Perjumpaan saya dengan kesenian menjadi penting. Setidaknya, saya merasa cara pandang sebagai seniman terhadap persoalan mampu membangkitkan imajinasi radikal tanpa batas sehingga kerap merefleksikan gambaran dunia dengan apa adanya. Saat ini saya mengamati dua arus besar dunia seni Indonesia. Seni pasar dan intelektual. Seni pasar sama sekali tidak menarik minat saya karena sejak kecil saya tumbuh dekat pasar, di mana omong kosong, jual beli dan negosiasi menjadi pemandangan sehari-hari lengkap dengan drama kaya mendadak dan simbol-simbol kesuksesan yang dipertontonkan dalam keseharian. Situasi seni yang saya jalani saat ini telah menciptakan perjumpaan-perjumpaan yang lebih eksplosif dari hanya sekedar ruang ‘steril’ galeri. Karena ada kecenderungan infrastruktur seni di Indonesia saat ini tumbuh seperti di Barat, memuseumkan, membendakan. Padahal ketika memasuki museum seni kontemporer, saya merasa sering dikerdilkan ketika berada di dalamnya. Pembacaan geopolitik yang selama ini saya pelajari ternyata semakin melebar sepanjang garis peta politik di permukaan bumi. Tarik menarik dan benturan ideologi terus terjadi sementara ancaman gunung berapi dan gempa bumi terjadi setiap hari (saat ini setidaknya terdapat 76 gunung berapi yang aktif di Indonesia), ditambah dengan potensi ‘letupan’ gerakan yang terus bergerilya di Timur bumi pertiwi. Rakyat Papua memanggul busur, panah dan senjata memperjuangkan kemerdekaan atas pendudukan Indonesia. Konflik dan ketegangan mewarnai kekayaan alam mereka yang terus dieksploitasi dengan brutal. Negara kembali melakukan kesalahan fatal dengan menerjunkan militer ke Tanah Papua, ceritanya tentu akan berbeda apabila lebih banyak mengirimkan seniman untuk bekerja disana.
Tempat Paling Mematikan di Bumi dan Langit yang Berwarna Pelangi
Dengan getir saya harus mengakui bahwa ternyata kawasan yang saya tinggali merupakan salah satu tempat paling mematikan di bumi. Karena dampak dari tumbukan ideologi dan bergesernya lempeng tektonik telah mengakibatkan begitu banyak tragedi kemanusiaan dan luka sejarah kelam.

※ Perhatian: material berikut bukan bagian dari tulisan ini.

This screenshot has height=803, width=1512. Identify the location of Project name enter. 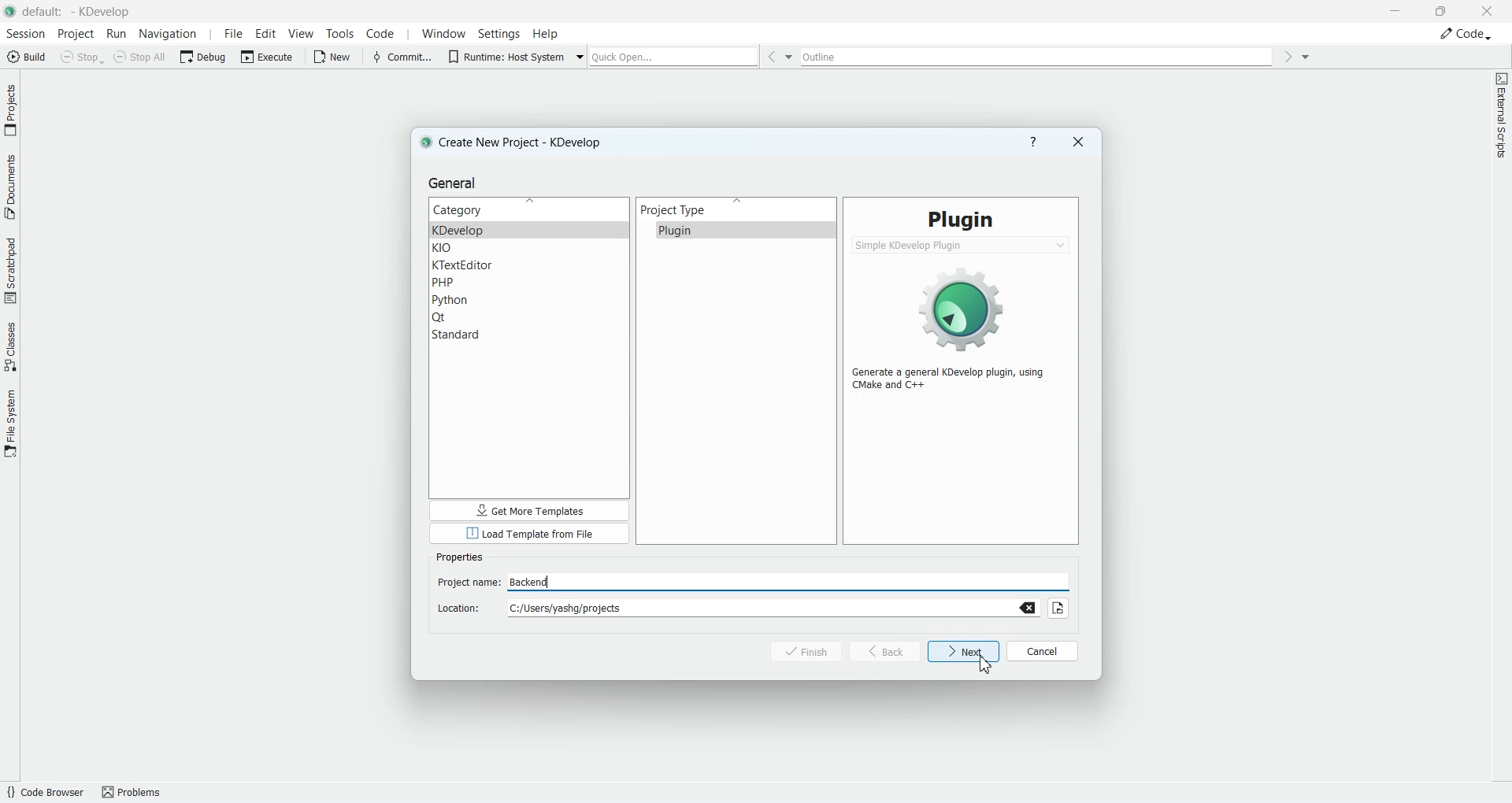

Ring of Fire, garis kerentanan yang membentang di sekitar lingkar Pasifik, selain menjanjikan sumber daya alam dan potensi ekonomi yang strategis, kawasan ini penuh gejolak baik secara geografis maupun politis yang terbentang dari masa perang dunia ke 2, perang dingin hingga era globalisasi saat ini. Di garis Asia Timur saja terdapat berbagai potensi konflik yang setiap saat mudah tersulut dan meledak. Ketegangan perbatasan wilayah di Laut Cina Selatan melibatkan perdebatan lebih dari 8 negara, konflik bangsa bersaudara antara Korea Utara dan Korea Selatan, segregasi yang kian melebar antara pekerja migran dengan warga setempat di ruang-ruang publik Taiwan, raksasa Cina yang telah membuat semua mata dunia melirik bukan hanya pada gemerlap ekonominya namun kebijakan politiknya yang agresif dan provokatif. Sementara diam-diam reaktor nuklir Fukushima bocor mencemari Samudera Pasifik. Semuanya terasa rumit seperti dulu waktu saya melihat seluruh kota yang tertutup abu. Untuk memulai langkah sepertinya saya harus kembali menggunakan faktor penting dalam peradaban yang sering dilupakan, yakni kekuatan kebudayaan. Setiap teriakan menginginkan perubahan semakin keras sehingga menjadi tidak lagi terdengar dengan jelas. Saya ingat cerita seorang teman yang percaya kekuatan sebuah ‘bisikan’, masuk ke dalam telinga secara perlahan lalu diterima oleh hati tanpa paksaan untuk membuat sebuah perubahan.
Bisa jadi ini semua hanyalah utopia saya saja yang berambisi mengintervensi garis ‘Cincin Api’. Ditengah kegalauan membuat karya baru untuk Jogja Biennale kali ini justru saya merasakan bahwa ‘operating system’ geopolitik Equator tidak ‘user friendly’ karena membuat saya sulit untuk memahami relasi Indonesia-Nigeria yang saya percaya bukan hanya sekedar saling menawarkan Indomie. Sambil terus bekerja saya bermimpi suatu hari tidak lagi melihat semburat merah yang penuh misteri diatas langit tetapi warna pelangi yang indah dan mendamaikan hati.